__Problem to work on__. Reproduce exactly the lines from the line containing "Task: Toggle the crosshair cursor mode" through the last line of the listing, and no others.

__Source material__.
+ + + + + + +
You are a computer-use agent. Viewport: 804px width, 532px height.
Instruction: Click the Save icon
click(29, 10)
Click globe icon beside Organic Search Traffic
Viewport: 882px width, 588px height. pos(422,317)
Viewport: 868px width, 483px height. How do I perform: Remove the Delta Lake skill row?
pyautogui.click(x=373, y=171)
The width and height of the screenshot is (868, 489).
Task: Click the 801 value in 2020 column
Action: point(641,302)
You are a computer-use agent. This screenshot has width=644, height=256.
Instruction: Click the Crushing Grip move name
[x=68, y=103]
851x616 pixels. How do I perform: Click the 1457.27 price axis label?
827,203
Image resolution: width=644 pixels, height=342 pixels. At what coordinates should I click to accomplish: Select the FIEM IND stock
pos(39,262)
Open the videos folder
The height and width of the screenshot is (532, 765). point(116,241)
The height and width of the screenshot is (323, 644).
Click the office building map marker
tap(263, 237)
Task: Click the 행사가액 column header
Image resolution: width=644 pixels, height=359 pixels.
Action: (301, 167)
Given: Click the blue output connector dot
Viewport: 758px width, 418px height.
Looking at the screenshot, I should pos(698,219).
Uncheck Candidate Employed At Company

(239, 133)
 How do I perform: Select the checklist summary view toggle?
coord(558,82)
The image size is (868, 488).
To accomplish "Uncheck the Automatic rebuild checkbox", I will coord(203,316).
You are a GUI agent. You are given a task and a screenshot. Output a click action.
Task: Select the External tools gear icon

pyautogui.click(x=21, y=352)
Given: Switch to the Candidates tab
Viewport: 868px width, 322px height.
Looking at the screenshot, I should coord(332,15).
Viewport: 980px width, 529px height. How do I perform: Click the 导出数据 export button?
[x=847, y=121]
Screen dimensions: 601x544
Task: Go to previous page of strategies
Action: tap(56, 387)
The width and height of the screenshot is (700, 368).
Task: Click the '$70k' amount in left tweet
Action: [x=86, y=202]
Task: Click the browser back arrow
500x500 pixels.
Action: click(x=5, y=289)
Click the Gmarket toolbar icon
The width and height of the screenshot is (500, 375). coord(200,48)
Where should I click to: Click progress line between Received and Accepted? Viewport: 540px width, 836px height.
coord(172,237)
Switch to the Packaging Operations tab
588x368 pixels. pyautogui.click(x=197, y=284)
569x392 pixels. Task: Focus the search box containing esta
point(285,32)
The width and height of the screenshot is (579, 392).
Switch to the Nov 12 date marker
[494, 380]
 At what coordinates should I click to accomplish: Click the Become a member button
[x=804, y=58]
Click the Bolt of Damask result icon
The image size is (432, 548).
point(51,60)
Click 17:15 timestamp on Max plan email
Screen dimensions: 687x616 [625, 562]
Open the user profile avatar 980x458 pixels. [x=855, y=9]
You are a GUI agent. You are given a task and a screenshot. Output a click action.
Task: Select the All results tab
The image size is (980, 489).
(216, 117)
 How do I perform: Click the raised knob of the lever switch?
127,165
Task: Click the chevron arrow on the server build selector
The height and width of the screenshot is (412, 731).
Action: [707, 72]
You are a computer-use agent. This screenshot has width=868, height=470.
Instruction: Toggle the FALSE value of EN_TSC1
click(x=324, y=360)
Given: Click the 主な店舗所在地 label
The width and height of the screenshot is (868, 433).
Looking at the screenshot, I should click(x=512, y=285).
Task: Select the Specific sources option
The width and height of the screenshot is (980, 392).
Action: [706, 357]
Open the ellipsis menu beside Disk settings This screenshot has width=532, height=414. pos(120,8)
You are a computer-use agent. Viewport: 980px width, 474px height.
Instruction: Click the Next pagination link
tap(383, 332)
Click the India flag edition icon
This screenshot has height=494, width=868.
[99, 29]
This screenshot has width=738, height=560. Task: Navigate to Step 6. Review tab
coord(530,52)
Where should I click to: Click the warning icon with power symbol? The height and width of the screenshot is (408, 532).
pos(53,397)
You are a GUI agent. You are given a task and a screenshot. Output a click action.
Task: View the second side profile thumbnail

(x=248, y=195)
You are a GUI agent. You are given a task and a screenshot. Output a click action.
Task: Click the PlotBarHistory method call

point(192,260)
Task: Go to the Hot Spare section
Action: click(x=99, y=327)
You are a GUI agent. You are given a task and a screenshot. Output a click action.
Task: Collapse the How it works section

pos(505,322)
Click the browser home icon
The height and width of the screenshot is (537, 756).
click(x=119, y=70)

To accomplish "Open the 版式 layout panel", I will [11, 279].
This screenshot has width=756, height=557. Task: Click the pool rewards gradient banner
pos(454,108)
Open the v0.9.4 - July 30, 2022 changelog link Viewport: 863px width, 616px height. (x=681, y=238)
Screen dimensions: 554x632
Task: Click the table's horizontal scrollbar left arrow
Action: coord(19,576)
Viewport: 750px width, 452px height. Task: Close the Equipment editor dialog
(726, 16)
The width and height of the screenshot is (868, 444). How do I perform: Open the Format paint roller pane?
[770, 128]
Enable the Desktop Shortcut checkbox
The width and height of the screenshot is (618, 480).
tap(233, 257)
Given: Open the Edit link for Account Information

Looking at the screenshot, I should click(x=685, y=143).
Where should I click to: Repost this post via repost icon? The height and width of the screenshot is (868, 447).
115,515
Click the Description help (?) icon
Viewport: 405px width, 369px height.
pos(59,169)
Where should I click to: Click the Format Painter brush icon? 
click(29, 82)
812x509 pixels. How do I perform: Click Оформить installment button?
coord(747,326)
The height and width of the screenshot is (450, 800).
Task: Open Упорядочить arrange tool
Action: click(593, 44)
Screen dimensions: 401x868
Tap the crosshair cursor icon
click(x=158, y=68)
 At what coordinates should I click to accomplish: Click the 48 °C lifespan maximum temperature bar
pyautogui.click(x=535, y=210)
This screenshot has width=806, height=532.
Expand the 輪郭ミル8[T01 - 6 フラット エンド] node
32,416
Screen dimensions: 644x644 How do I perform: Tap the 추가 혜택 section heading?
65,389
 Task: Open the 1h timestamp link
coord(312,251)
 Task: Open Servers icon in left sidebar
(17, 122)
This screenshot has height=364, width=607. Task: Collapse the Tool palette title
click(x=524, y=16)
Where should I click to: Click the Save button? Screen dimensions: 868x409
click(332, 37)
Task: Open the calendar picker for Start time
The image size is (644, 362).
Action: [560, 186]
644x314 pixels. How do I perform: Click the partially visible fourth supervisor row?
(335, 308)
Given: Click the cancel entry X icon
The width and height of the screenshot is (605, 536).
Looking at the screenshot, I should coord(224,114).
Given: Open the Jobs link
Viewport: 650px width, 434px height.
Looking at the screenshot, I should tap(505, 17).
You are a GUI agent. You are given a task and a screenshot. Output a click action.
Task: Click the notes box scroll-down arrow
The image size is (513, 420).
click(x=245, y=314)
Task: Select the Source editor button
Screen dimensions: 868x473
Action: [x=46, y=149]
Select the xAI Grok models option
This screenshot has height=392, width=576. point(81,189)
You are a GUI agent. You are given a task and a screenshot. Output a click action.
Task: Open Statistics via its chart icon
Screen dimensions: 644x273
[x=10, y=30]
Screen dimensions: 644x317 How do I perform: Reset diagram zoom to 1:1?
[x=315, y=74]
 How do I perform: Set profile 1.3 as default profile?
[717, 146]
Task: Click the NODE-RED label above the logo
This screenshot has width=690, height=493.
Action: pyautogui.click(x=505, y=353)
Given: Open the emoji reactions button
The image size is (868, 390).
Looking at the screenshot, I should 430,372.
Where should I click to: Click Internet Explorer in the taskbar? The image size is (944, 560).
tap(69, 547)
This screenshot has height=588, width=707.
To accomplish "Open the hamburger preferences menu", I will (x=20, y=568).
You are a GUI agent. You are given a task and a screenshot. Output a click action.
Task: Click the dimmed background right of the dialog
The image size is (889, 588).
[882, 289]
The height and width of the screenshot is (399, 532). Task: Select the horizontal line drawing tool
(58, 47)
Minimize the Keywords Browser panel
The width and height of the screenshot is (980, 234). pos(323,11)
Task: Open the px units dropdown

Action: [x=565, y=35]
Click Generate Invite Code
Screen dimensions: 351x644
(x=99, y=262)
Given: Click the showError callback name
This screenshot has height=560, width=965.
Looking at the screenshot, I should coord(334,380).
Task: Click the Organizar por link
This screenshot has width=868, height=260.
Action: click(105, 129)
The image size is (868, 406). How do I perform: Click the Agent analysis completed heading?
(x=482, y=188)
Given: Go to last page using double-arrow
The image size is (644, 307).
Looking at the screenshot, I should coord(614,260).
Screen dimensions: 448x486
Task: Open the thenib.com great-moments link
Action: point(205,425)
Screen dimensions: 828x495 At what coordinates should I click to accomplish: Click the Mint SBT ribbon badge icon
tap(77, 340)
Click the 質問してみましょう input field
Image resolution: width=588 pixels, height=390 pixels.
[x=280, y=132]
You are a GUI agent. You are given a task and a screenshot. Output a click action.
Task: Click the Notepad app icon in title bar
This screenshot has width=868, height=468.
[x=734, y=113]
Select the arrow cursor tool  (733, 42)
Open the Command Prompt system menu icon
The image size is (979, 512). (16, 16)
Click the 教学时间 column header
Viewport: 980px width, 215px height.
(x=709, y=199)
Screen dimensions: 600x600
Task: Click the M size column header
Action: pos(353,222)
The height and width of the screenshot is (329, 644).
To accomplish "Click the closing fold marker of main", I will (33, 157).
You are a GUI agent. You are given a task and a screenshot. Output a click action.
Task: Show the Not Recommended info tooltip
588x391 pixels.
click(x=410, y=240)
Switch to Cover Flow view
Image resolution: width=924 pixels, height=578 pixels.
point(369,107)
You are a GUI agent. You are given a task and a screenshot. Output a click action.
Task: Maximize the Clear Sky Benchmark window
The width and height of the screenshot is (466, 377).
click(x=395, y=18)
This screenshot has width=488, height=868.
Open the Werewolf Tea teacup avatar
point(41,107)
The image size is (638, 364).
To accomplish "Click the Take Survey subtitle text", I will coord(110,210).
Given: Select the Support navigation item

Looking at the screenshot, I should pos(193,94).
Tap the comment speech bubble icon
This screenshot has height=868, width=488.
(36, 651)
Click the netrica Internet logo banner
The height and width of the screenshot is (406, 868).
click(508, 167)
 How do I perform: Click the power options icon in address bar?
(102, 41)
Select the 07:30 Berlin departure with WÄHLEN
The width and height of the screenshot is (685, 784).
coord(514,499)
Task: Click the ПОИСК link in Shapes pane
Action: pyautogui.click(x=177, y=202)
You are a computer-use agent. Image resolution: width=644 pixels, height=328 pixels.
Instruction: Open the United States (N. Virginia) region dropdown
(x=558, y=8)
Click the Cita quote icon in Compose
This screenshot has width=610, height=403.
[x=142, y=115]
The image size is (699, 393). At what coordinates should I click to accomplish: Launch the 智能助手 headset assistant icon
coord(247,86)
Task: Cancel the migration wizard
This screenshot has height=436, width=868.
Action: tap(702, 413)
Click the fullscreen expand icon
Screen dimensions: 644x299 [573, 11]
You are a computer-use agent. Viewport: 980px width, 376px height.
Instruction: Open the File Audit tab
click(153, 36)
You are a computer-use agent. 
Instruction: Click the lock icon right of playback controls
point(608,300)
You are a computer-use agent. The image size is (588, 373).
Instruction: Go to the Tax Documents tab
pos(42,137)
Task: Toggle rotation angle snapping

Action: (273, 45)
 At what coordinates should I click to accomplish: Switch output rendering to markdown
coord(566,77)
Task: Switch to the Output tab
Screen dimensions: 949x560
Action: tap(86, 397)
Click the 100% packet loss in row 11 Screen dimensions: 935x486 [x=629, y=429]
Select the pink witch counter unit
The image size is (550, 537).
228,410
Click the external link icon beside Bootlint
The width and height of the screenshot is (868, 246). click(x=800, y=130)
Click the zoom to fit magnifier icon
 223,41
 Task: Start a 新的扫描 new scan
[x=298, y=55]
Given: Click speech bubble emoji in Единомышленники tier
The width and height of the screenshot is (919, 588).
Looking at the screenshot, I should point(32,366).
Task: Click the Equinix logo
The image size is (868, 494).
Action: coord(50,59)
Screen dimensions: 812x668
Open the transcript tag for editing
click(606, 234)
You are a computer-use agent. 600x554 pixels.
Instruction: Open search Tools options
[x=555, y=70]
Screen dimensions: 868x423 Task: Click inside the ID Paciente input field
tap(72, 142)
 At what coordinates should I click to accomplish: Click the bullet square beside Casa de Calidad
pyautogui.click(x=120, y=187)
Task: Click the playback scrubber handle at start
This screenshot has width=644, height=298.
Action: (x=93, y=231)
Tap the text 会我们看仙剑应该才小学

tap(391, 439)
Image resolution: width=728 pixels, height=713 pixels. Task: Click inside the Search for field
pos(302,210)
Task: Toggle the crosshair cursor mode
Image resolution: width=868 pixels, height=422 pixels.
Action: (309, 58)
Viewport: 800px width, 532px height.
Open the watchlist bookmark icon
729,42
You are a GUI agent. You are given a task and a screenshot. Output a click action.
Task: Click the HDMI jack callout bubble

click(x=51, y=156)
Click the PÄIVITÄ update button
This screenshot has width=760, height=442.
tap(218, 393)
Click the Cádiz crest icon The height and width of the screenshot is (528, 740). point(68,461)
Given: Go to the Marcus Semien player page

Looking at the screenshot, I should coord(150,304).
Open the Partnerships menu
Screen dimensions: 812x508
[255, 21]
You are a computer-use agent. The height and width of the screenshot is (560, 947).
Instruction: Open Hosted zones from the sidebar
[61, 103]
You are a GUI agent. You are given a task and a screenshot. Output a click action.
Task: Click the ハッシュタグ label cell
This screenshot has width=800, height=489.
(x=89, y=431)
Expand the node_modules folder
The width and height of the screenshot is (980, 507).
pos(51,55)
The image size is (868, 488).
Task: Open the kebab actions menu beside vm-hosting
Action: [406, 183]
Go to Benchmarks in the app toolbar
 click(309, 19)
+ + + + + + +
__Solution to this exercise__.
Task: Toggle the crosshair cursor mode
Image resolution: width=868 pixels, height=422 pixels.
Action: (309, 58)
Viewport: 800px width, 532px height.
Open the watchlist bookmark icon
729,42
You are a GUI agent. You are given a task and a screenshot. Output a click action.
Task: Click the HDMI jack callout bubble

click(x=51, y=156)
Click the PÄIVITÄ update button
This screenshot has width=760, height=442.
tap(218, 393)
Click the Cádiz crest icon The height and width of the screenshot is (528, 740). point(68,461)
Given: Go to the Marcus Semien player page

Looking at the screenshot, I should coord(150,304).
Open the Partnerships menu
Screen dimensions: 812x508
[255, 21]
You are a computer-use agent. The height and width of the screenshot is (560, 947).
Instruction: Open Hosted zones from the sidebar
[61, 103]
You are a GUI agent. You are given a task and a screenshot. Output a click action.
Task: Click the ハッシュタグ label cell
This screenshot has width=800, height=489.
(x=89, y=431)
Expand the node_modules folder
The width and height of the screenshot is (980, 507).
pos(51,55)
The image size is (868, 488).
Task: Open the kebab actions menu beside vm-hosting
Action: [406, 183]
Go to Benchmarks in the app toolbar
 click(309, 19)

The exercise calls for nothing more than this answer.